Ken Martins recalled it in his interview for the millennium project. "There was a house in the school yard and they were
pulling it down. Us boys had the job of wheeling the bricks and the rubble rather than doing our lessons. We used to
volunteer for that.”
The school log book records a meeting in January 1935 when the school managers met Mr. Beck, the Sandringham
Agent, to discuss plans for the schoolyard and garden. Later in the year it was noted, ”Since the last report the
playground has been extended and about one-quarter acre of land acquired for the school garden. It is well planned to
include flowers, fruit and vegetables. All the children take part in the gardening and much interesting handwork is done
by the boys. Although the work is only in progress for just over a year the garden has already become an attractive
place.” Doreen Asker remembered, “My brothers did a lot of gardening there. The garden was at the back, the raised
piece up the hill. We used to grow marguerites. If you were good you were allowed to pick a bunch to take home.”

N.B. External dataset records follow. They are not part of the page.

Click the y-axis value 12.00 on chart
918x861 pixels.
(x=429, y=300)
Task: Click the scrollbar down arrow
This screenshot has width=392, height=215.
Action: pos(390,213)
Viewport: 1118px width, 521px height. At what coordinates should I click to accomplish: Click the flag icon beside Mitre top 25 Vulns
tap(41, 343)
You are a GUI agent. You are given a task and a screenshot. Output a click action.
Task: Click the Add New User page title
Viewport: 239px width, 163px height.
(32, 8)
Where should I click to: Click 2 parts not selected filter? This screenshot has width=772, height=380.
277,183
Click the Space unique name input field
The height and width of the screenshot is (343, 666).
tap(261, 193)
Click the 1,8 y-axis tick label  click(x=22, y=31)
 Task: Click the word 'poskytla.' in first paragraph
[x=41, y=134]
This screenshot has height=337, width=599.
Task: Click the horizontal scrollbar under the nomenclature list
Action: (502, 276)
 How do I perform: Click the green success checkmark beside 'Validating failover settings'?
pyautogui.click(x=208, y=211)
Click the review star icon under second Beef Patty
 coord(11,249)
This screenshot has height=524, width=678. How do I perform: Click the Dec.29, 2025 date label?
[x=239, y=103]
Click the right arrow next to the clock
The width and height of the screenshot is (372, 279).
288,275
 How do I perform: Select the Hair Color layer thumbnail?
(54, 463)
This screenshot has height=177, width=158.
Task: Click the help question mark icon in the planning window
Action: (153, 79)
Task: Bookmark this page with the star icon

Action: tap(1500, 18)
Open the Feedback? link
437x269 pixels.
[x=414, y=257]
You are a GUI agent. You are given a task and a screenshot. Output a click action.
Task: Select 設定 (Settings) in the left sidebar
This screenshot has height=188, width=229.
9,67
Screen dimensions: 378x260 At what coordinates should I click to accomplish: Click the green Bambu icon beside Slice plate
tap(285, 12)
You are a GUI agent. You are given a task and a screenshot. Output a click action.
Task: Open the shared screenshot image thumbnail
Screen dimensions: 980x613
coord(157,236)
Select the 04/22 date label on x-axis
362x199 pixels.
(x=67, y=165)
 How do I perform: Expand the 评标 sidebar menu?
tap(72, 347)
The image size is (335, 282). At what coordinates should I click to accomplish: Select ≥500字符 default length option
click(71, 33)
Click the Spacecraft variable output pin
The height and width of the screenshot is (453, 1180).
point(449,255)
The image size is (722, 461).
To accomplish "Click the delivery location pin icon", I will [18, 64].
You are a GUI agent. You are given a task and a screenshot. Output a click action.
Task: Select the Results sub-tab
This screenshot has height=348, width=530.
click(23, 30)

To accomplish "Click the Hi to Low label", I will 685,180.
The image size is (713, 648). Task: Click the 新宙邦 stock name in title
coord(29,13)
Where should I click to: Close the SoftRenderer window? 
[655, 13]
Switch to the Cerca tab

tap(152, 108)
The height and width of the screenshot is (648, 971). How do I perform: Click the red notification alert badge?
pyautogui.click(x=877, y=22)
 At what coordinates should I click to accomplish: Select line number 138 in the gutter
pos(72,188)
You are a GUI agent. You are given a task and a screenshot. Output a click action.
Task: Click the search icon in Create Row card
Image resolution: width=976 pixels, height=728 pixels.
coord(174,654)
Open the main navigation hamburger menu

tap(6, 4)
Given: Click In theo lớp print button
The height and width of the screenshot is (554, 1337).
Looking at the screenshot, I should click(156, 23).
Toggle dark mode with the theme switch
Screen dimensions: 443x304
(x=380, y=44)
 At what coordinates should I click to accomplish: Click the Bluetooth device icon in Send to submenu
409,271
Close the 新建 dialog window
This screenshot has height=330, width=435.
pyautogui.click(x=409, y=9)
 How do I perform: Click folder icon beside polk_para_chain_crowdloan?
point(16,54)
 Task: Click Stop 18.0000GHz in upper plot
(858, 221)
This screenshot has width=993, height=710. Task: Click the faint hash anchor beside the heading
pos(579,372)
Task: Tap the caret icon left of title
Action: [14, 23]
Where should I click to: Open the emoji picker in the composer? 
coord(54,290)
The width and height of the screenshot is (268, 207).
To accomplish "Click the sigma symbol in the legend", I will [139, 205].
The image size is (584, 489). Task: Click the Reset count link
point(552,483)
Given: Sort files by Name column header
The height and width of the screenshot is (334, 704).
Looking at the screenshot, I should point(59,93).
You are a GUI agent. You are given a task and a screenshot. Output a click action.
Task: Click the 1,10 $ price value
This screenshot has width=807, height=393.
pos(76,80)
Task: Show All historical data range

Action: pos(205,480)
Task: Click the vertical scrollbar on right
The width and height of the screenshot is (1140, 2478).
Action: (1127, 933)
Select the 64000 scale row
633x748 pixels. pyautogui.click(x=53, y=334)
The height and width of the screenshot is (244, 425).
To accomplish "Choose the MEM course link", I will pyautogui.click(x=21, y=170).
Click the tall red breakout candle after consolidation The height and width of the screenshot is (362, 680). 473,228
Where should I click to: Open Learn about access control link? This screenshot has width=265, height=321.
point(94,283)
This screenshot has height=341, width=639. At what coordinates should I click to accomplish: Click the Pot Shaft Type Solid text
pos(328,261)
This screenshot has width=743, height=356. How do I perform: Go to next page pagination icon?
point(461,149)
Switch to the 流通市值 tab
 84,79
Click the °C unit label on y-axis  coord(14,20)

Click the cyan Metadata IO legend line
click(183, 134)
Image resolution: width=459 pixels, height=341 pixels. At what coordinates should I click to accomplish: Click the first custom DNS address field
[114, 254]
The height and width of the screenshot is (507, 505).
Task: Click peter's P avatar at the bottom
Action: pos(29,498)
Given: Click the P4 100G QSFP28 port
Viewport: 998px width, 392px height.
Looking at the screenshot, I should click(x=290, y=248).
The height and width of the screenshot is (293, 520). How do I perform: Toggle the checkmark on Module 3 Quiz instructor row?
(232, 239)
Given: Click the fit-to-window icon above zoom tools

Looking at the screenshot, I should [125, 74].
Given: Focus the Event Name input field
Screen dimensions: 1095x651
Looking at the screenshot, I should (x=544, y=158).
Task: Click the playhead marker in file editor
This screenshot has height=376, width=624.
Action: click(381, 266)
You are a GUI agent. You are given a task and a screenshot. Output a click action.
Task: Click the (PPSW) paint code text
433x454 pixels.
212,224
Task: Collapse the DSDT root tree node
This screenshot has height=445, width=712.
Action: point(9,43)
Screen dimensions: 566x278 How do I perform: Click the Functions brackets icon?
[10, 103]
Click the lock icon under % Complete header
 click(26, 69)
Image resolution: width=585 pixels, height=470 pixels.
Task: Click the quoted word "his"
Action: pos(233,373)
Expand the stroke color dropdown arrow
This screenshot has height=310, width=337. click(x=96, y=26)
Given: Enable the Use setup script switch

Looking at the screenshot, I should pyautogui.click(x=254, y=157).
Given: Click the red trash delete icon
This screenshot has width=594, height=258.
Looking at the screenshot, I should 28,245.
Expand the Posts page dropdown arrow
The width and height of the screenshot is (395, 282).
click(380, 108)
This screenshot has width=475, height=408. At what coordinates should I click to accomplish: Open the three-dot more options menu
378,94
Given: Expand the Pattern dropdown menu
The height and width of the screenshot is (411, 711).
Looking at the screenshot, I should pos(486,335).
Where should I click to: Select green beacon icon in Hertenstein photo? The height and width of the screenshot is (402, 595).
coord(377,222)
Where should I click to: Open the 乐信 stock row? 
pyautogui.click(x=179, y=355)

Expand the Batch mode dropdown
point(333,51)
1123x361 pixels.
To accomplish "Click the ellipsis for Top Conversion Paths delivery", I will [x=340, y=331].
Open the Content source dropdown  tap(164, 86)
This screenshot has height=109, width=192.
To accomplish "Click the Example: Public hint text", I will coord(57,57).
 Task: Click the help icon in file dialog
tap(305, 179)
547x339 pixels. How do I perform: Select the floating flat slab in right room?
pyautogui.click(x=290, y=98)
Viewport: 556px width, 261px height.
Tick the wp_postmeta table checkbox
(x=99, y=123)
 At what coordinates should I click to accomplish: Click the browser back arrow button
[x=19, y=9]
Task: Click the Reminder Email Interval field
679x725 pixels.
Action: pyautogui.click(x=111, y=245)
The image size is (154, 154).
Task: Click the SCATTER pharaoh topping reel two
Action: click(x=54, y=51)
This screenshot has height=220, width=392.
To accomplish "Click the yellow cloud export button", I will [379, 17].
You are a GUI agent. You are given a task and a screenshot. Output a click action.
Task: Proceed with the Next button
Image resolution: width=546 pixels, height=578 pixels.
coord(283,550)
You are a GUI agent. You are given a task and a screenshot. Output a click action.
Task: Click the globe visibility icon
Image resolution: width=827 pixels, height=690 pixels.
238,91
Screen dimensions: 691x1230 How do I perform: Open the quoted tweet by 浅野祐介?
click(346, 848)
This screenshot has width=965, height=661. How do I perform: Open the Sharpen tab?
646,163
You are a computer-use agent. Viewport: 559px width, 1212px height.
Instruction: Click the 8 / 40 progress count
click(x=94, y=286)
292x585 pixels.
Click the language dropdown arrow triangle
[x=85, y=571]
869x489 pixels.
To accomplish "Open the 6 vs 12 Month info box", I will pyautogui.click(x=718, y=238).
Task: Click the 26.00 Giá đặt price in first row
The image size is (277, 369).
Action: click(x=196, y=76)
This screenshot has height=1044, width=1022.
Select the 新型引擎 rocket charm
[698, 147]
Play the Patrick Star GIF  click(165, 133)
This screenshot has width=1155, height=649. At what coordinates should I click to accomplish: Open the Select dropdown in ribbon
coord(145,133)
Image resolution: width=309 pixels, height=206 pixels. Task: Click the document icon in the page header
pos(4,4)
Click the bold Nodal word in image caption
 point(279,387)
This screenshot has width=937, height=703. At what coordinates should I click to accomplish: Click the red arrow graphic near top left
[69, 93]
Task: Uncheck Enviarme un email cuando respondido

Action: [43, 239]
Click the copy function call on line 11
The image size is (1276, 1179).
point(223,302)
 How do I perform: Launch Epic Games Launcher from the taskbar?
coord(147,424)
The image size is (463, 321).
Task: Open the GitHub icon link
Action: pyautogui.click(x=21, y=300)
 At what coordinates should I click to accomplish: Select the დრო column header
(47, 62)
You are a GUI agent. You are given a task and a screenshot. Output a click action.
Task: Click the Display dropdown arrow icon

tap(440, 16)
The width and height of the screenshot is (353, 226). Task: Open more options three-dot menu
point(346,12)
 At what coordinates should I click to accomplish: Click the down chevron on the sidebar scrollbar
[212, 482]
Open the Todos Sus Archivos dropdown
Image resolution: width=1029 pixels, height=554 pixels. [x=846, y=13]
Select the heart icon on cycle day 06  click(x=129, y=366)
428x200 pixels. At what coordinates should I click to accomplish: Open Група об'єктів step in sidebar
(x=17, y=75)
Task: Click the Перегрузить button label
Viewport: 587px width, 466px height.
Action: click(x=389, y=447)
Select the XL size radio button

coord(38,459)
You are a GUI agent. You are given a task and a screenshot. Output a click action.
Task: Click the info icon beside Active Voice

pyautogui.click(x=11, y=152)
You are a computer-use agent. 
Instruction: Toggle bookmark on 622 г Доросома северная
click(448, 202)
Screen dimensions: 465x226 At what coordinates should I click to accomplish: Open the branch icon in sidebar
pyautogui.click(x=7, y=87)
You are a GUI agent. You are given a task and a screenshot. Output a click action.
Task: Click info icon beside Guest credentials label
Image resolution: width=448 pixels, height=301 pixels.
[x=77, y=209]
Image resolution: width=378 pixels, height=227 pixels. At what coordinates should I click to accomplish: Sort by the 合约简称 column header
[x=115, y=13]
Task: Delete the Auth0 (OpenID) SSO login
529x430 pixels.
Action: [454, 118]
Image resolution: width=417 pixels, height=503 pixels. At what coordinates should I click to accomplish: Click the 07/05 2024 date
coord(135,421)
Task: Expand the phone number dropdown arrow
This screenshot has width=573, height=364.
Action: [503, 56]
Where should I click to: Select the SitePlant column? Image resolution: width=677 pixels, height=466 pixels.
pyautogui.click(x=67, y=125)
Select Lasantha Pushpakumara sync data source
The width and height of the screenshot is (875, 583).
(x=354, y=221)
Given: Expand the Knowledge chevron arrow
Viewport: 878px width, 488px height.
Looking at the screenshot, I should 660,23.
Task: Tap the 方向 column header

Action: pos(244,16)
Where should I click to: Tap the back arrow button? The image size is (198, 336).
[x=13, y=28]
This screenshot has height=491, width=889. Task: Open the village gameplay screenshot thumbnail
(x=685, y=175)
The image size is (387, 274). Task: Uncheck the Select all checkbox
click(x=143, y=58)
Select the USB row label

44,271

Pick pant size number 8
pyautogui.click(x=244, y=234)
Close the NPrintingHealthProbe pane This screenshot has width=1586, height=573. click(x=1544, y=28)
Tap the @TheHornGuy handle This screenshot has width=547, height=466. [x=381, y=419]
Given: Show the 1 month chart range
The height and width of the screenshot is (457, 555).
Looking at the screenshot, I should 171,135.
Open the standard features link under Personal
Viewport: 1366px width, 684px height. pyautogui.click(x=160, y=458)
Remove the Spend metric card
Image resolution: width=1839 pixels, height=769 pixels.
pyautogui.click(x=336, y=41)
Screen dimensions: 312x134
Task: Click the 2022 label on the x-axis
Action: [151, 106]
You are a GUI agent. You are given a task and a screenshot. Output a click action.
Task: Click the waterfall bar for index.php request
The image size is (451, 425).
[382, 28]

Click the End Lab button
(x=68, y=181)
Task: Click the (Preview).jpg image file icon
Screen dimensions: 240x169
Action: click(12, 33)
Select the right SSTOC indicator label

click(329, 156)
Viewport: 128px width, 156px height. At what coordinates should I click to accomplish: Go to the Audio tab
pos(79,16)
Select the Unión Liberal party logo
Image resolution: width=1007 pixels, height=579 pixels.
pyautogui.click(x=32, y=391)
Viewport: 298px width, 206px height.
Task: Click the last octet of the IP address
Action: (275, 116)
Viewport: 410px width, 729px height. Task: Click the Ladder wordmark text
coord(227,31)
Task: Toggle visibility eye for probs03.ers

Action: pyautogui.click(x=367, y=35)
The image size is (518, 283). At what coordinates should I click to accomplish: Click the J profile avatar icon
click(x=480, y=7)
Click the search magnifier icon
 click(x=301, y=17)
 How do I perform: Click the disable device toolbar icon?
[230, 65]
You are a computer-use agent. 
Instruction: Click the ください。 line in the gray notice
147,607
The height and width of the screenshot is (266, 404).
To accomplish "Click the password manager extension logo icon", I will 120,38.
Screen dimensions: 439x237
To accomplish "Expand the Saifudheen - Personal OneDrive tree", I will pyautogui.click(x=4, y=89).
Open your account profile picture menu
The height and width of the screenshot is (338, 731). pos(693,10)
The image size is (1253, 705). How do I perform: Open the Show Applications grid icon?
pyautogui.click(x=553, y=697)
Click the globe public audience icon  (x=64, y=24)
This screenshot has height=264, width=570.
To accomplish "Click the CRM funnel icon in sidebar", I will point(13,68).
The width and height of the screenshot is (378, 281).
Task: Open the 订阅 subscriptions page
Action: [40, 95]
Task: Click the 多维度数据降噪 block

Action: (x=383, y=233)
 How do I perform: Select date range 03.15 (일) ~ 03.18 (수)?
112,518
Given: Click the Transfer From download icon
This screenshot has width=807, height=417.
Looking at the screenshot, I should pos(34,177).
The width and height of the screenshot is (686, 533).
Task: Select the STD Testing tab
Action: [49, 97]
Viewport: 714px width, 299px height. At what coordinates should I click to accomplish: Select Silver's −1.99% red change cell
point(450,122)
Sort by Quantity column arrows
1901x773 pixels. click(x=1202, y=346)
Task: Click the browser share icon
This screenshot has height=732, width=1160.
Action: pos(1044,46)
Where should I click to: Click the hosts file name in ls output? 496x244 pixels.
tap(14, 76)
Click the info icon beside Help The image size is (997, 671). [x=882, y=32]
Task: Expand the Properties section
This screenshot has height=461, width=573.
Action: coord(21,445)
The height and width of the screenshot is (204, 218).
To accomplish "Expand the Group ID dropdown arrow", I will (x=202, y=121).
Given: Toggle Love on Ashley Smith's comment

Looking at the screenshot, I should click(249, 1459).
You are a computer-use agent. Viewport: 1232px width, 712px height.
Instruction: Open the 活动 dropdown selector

The garden and the extended playground were a great asset to the school but as is so often the case there is a
downside to the march of progress. For, with the demolition of those old cottages, the village lost a tangible, visible link
to its ancient history. The area around the school, The Feathers and Doddshill was all part of the Manor of Pakenham
and the old cottages formed the Manor House that had been erected there at least 400 years earlier. Records reveal
that in 1366 a considerable part of the Manor of Pakenham was conveyed to the Priory at Binham, which already had
considerable assets in the village. Before 1425 the Manor had been in the possession of one William Adderton and his
wife Joan. On his death in 1425 it passed to William's daughter Joan who was married to John Church of Bassingbourn.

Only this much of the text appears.